I am just going to drive to the polling place and wait to cast my ballot. I am going to vote enthusiastically for a number of races, such as for president and the US Senate. I won’t belabor the points on why. You know why.

It’s a full ballot and none of the candidates with whom I am most familiar present any real threat of a candidate making a deal-breaking mistake between now and the day they count all the ballots. I will split my ballot among Democrats and Republicans.

I do enjoy the pageantry, such as it is, about Election day or Day. Indeed, I would support shutting down everything for Election Day, which this year falls on Nov. 5. Why not make casting our ballots for whom we want to lead us a national holiday?

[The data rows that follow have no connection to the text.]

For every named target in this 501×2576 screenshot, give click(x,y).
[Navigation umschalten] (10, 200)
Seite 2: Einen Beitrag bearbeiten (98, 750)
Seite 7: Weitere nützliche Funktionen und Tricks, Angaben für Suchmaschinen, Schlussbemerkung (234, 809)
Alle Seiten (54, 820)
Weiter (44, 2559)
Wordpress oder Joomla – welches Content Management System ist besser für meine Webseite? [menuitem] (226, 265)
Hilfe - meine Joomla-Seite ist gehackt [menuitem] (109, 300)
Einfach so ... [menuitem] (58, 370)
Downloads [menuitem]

That’s another story for another day.

A big day awaits tomorrow as Texas goes to the polls.

Harris enrages Trump’s base … good for her!

Vice President Kamala Harris is employing a politically risky strategy as she enters the home stretch in her bid to become the 47th president of the United States.

Oh, how I want this effort to pay off.

She is talking to Donald Trump-friendly media organizations and is telling their audiences the hard truth about their hero.

He is a weakling masquerading as a tough guy, she has said. Trump panders to dictators, seeking favors in return. Harris reminds her audiences it takes far more strength to build people up than to tear them down.

We all know what this will do to the MAGA base that continues to support this buffoon. It will rile ’em up, get ’em stoked, provoke the MAGA morons to levy threats.

The VP is banking on another outcome as well, that she will rile women around the nation who want to restore women’s reproductive rights, who have grown weary of Trump’s dark vision for the future of the country.

Kamala Harris is mining the depths of the electorate for Republicans who can be persuaded that Trump’s darkness has no place in a country that for centuries has been the source of eternal optimism.

You are aware of my bias. I’m all in on what Kamala Harris’s 11th-hour political strategy is seeking to do for her. May it serve to persuade others of the danger that Trump presents for the nation we all love.

We aren’t that dumb … are we?

I have been wrestling with a nagging notion ever since the campaign between Kamala Harris and Donald Trump began taking shape.

It goes something like this: Are American voters really and truly ready for forgive the actions of a candidate who vows to weaponize the Justice Department to get back at his foes? Are we really prepared to hand over the nuclear launch codes to someone who cherishes love notes from dictators intent on destroying this country? Do we really want to entrust the health and welfare of ;poor Americans to someone who doesn’t give a rat’s rear end about them?

If we are, then we’re in a world of hurt, man.

I don’t know whether Trump will be able to win this election. Late polling indicators are causing me some mild dyspepsia. The idea that Americans would embrace this clown — whom they fired four years by 7 million votes — simply boggles my noodle.

His recent lies about the government being unwilling to assist storm victims are laced with ignorance, buttressed by loathing of those victims.

Furthermore, as a veteran who was sent to Vietnam in the late 1960s, I resent viscerally his description of my fellow vets as “losers and suckers” who answered their country’s call to report for duty in a hostile-fire zone.

But that, too, is OK with many of the MAGA cultists who comprise the bulk of this guy’s base.

If this guy can pull this charade off … well, God help us.